■ PROBLEM REQUIREMENTS ■
In the passage on parameter prediction, rename "algorithm" to "method" and write out the part starting with "So with these" and going on through "(numerical or categorical).".

In this problem more than one parameter must be predicted and depending on the query, these parameters are not always the same. Moreover, these could change any time that there is a new query. Besides, the database will grow as more process executions are finished.
So with these requirements, the algorithm with applies the available models and techniques must be:
- Incremental: The algorithm should adapt over the time with the new data
- Non-dependent of some attributes because depending on the required parameters the importance or influence of the other parameters could change.
- Able to predict more than one parameter
- Able to predict all attribute types (numerical or categorical).
In addition, some of these parameters have extra information that can be used to know its value in a determinate situation like the parameters that can be defined by a predefined empirical formula. So these parameters are not going to be predicted, because it is more reliable the exact value. Another kind of information that guides the predicting process is the knowledge of the relations among parameters.
The solution adopted in this Project was the Case-based reasoning (CBR). CBR is a problem solving paradigm that uses the human reasoning model as a base: humans use past experiences to solve new situations or problems.
This solving paradigm is based in collecting a lot of relevant cases that are the past experiences of the system. The CBR consists of:
- Obtain the problem description by the user
- Measure the similarity of the current problem to previous problems stored in a case base (or memory) with their known solutions, retrieving one or more similar cases
- Adapt (reuse) the solution of one or more of the retrieved cases, possibly after adapting it to account for differences in problem descriptions
- The solution proposed by the system is then evaluated (revised) by the expert
- The problem description and its new solution can be retained (stored) as a new case, and the system has learnt to solve a new problem.

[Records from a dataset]
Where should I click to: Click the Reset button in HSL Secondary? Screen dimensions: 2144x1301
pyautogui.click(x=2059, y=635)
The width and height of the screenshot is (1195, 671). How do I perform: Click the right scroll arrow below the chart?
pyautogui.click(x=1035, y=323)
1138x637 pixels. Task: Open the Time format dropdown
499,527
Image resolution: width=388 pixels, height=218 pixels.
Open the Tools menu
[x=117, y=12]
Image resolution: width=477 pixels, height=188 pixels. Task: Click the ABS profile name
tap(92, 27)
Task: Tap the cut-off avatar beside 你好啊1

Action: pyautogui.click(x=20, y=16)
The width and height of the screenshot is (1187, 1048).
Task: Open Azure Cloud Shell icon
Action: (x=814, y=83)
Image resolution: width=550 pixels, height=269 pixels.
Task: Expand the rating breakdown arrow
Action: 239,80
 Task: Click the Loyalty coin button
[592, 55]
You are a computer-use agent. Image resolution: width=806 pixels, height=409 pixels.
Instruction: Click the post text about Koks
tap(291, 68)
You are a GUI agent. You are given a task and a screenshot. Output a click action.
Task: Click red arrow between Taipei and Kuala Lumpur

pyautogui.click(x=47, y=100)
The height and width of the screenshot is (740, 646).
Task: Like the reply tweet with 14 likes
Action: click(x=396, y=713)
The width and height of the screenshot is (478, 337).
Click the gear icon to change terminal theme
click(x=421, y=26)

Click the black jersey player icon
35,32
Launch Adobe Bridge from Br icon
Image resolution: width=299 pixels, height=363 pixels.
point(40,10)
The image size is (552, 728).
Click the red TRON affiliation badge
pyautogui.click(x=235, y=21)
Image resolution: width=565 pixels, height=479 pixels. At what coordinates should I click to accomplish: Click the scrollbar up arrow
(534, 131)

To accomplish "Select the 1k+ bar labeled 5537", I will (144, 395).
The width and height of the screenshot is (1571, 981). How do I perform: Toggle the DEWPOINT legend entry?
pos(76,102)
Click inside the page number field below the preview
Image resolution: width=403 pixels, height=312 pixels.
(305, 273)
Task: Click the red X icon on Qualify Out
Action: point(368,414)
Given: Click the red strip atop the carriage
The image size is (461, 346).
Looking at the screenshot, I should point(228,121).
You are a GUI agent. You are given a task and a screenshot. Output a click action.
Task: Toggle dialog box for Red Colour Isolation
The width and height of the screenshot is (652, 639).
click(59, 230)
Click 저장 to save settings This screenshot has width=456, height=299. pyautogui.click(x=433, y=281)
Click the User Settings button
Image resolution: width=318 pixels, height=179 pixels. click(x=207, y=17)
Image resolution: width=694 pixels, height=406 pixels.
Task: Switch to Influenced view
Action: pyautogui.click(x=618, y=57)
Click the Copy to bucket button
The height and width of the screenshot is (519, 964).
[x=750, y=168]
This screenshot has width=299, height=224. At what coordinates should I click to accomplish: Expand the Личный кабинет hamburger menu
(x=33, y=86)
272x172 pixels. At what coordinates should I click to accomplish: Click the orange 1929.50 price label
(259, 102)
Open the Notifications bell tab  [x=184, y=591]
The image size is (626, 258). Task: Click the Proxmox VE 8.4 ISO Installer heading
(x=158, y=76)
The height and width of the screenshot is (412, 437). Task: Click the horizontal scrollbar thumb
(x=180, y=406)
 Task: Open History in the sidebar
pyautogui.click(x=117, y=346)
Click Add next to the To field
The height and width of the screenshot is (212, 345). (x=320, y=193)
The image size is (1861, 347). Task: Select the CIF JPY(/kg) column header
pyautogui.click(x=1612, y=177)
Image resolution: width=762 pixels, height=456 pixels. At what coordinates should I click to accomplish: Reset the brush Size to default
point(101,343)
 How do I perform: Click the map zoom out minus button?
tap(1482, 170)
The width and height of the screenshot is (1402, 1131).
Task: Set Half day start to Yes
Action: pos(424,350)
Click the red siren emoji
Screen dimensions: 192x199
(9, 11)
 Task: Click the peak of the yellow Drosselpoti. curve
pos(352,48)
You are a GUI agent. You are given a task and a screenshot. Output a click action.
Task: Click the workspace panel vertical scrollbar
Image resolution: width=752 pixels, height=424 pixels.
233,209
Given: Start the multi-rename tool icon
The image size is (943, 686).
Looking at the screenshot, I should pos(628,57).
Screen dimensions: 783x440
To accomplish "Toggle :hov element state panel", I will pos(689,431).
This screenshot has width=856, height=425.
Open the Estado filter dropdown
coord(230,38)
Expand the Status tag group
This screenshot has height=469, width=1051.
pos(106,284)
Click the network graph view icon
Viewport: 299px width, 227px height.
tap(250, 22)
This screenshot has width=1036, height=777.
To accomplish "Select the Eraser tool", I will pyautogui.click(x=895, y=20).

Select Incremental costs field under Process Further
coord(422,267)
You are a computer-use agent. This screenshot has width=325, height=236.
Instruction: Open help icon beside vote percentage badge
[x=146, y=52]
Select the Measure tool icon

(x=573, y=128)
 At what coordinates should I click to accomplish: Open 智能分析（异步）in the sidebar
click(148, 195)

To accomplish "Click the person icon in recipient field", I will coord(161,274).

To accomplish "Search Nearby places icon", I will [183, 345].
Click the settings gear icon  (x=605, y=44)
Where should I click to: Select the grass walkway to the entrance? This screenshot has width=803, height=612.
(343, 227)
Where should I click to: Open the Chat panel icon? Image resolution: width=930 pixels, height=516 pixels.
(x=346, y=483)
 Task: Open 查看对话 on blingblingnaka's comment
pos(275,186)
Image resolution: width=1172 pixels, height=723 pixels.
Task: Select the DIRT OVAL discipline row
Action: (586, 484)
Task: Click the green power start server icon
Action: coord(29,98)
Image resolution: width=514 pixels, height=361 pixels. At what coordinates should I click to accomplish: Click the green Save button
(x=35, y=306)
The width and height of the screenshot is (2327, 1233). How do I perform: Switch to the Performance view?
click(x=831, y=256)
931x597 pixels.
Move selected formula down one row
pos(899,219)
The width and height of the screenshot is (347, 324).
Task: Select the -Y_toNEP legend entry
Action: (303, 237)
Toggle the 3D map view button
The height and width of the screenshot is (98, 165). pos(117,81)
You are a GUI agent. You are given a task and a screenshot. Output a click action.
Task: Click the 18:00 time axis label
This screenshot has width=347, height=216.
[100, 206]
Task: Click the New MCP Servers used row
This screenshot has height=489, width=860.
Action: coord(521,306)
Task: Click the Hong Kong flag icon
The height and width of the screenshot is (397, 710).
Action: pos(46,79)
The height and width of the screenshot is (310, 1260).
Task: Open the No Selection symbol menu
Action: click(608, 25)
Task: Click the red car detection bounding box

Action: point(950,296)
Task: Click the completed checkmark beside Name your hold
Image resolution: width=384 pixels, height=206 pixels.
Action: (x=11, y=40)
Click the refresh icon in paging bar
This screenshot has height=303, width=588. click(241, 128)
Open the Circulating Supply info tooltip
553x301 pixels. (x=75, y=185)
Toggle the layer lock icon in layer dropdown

■ ANSWER TO THIS PROBLEM ■
So with these requirements, the method with applies the available models and techniques must be:
- Incremental: The method should adapt over the time with the new data
- Non-dependent of some attributes because depending on the required parameters the importance or influence of the other parameters could change.
- Able to predict more than one parameter
- Able to predict all attribute types (numerical or categorical).